### WORK INSTRUCTIONS
Leave out the pictures and repeat every record exactly.

### EXCERPTED RECORDS
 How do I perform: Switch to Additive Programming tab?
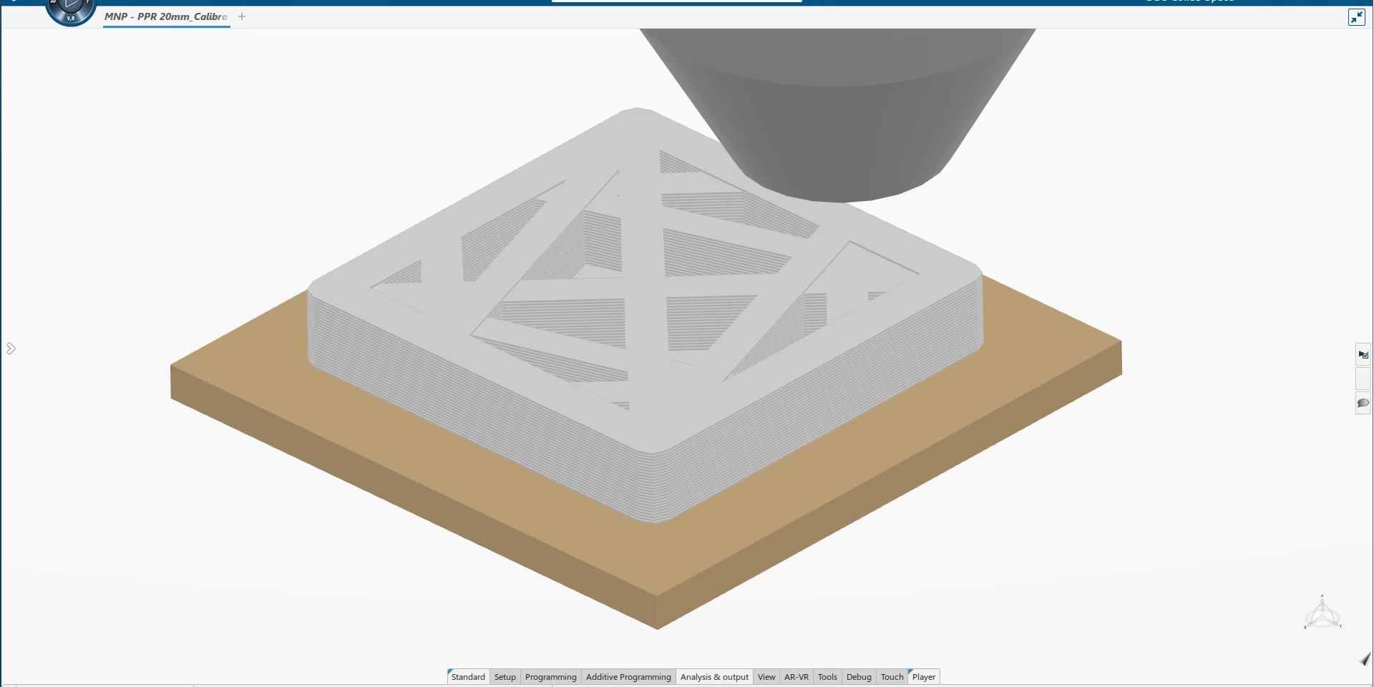tap(628, 677)
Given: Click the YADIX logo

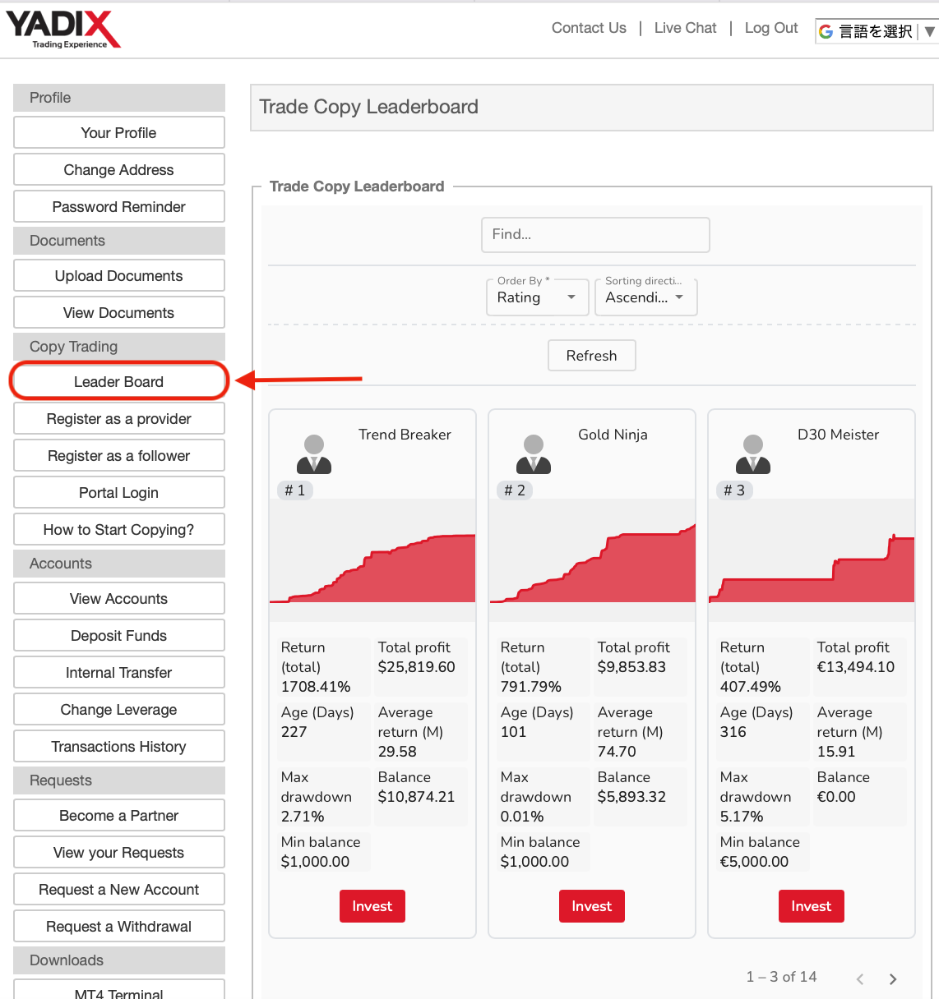Looking at the screenshot, I should (63, 30).
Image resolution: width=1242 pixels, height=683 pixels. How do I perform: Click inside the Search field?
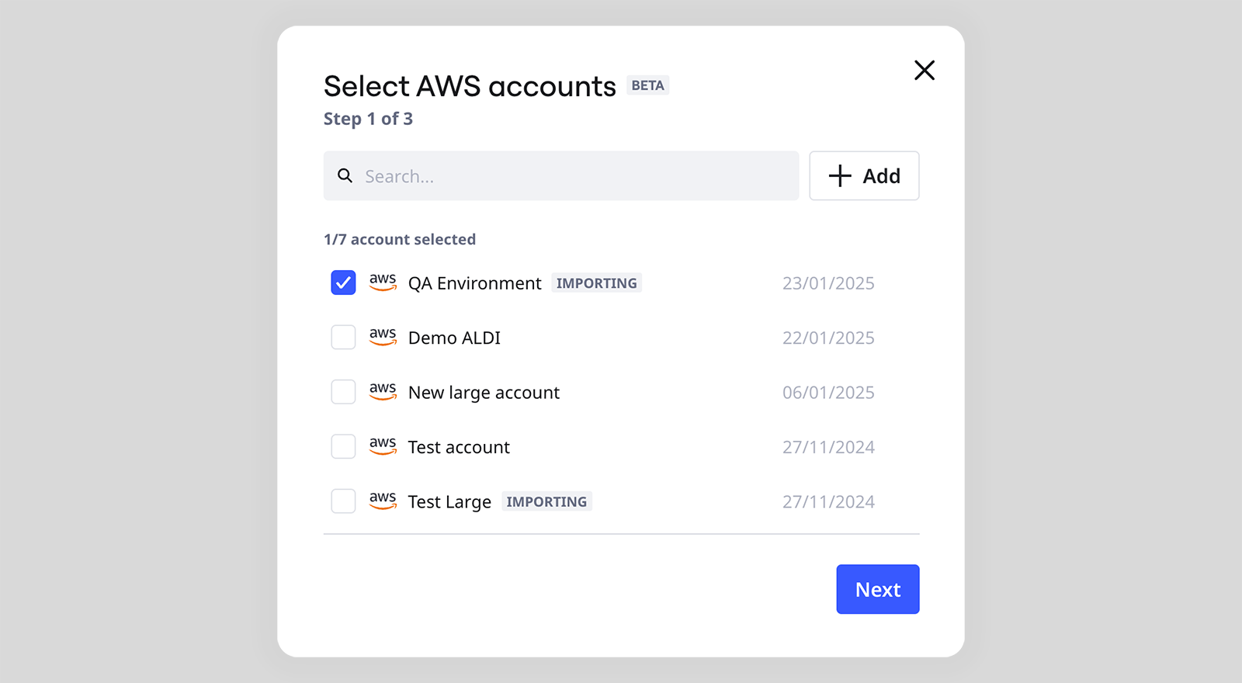[560, 176]
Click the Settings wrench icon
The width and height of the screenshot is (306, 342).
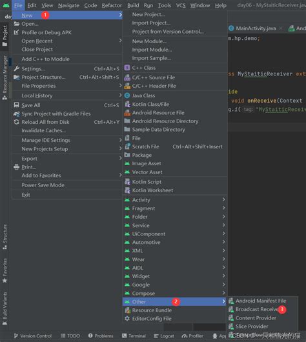tap(17, 68)
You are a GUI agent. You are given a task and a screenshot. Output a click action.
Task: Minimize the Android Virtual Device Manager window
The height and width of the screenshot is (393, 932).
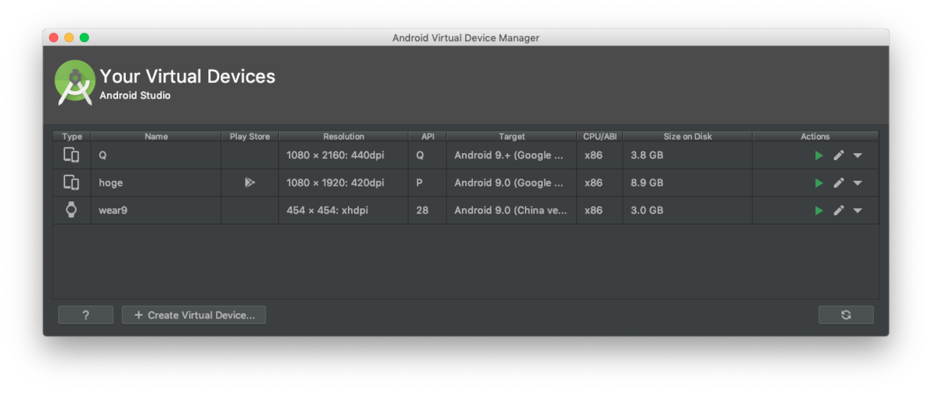click(x=69, y=37)
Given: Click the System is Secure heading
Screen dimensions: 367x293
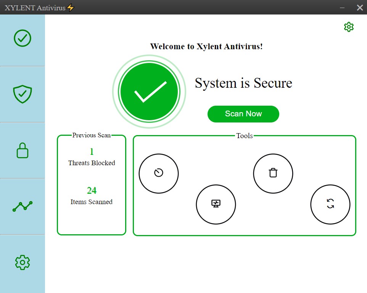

### SOLUTION FOR THIS PROBLEM
 How do I perform: Switch to Additive Programming tab?
tap(628, 677)
Given: Click the YADIX logo

Looking at the screenshot, I should (63, 30).
Image resolution: width=1242 pixels, height=683 pixels. How do I perform: Click inside the Search field?
[560, 176]
Click the Settings wrench icon
The width and height of the screenshot is (306, 342).
tap(17, 68)
You are a GUI agent. You are given a task and a screenshot. Output a click action.
Task: Minimize the Android Virtual Device Manager window
The height and width of the screenshot is (393, 932).
click(x=69, y=37)
Given: Click the System is Secure heading
Screen dimensions: 367x293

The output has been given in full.